[START Text excerpt]

The West, of course, will send more aid, more air defence systems. But what about the soul? The intellectual decadence of our age, with its obsession with safety and comfort, is no match for the raw brutality of Russian strategy. We talk of sanctions and defensive perimeters, but we forget that war is, at bottom, a contest of wills. The Ukrainians are fighting for their existence. The Russians are fighting for a fantasy of empire. Both are driven by something deeper than territory.
I look at the photograph of the woman, her face smudged with grit, her eyes hollow. She is not broken, not yet. But the missile that tore through her home also tore through her illusions. She now knows that no amount of reconstruction can bring back the dead, or restore the trust that once lived in her heart. That is the real cost of this war: a generation scarred not just by bullets, but by the death of normalcy.
So what is to be done? We can send more warnings, more condemnations. But as the old saying goes, ‘The best among men are those who are useful to others.’ And the most useful thing we can do now is to remember that Ukraine’s fight is our fight. If the souls break, the rest is mere paperwork. The missiles will keep falling. But so long as the people keep fixing, not just buildings but each other, there is still a chance that the soul will endure. The historians will judge us not by the number of missiles we intercepted, but by the courage we showed in the face of rubble.

[END Text excerpt]

__Required work__:
[A] Using the commentary on the war in Ukraine, mark each statement yes or no and quote the words that decide it: (i) The Russians are fighting for a fantasy of empire. (ii) The woman in the photograph is described as broken. (iii) Historians will judge us by the number of missiles we intercepted.
[B] In the commentary on the war in Ukraine, what does the writer say war is at bottom?
The material after this commentary on the war in Ukraine is separate from it.

[START Material provided]

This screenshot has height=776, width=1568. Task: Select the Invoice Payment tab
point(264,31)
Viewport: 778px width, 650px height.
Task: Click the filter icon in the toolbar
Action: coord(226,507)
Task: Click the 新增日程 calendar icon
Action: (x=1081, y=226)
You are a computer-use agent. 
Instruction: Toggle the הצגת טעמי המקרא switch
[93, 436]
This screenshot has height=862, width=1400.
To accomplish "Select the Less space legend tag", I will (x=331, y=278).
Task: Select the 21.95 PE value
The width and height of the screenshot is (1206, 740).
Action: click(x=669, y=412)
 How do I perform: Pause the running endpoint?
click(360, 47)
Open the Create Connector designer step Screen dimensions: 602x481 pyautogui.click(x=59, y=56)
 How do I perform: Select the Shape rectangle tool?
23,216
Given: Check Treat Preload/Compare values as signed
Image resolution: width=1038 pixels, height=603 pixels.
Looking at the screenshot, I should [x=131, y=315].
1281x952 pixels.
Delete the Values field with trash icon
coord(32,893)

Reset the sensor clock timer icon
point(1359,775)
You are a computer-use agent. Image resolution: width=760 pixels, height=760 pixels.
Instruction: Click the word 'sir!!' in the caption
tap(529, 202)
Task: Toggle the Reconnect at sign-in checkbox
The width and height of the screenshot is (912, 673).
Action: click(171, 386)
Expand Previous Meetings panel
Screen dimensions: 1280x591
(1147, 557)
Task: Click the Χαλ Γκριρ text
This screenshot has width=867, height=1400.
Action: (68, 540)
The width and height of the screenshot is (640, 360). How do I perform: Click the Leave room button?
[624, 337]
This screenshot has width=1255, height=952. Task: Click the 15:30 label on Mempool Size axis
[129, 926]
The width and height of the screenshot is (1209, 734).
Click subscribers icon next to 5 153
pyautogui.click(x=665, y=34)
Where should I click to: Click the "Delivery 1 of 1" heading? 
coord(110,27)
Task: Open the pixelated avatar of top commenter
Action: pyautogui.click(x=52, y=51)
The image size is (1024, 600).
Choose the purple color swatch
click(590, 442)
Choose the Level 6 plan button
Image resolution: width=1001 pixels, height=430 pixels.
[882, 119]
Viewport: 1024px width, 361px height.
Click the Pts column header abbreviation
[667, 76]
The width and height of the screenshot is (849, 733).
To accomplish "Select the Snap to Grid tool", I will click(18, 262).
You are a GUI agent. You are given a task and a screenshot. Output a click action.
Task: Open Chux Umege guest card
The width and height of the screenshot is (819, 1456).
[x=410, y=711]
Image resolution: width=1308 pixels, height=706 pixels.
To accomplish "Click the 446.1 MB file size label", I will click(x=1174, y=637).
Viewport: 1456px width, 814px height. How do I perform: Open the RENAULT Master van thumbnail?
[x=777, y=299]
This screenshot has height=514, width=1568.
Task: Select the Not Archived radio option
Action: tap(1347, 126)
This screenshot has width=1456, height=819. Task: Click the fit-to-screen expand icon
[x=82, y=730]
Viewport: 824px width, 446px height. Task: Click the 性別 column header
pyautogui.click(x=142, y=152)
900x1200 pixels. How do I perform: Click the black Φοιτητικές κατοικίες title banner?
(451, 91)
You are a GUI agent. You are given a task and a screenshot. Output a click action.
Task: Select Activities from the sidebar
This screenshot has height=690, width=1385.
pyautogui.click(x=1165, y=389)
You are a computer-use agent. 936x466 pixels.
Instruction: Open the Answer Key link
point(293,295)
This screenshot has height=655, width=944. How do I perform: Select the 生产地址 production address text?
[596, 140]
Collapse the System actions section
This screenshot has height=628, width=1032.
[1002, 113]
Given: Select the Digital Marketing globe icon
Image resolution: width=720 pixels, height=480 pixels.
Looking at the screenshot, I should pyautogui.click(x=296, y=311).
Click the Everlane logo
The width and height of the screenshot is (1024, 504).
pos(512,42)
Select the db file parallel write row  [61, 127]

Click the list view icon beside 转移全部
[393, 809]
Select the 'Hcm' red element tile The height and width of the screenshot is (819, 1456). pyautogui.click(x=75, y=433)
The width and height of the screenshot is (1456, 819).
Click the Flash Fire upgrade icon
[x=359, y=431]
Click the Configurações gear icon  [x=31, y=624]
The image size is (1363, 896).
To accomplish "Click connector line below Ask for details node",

[END Material provided]

__Outputs for the tasks__:
[A]
(i) Yes: "The Russians are fighting for a fantasy of empire."
(ii) No: "She is not broken, not yet."
(iii) No: "The historians will judge us not by the number of missiles we intercepted, but by the courage we showed in the face of rubble."

[B] A contest of wills.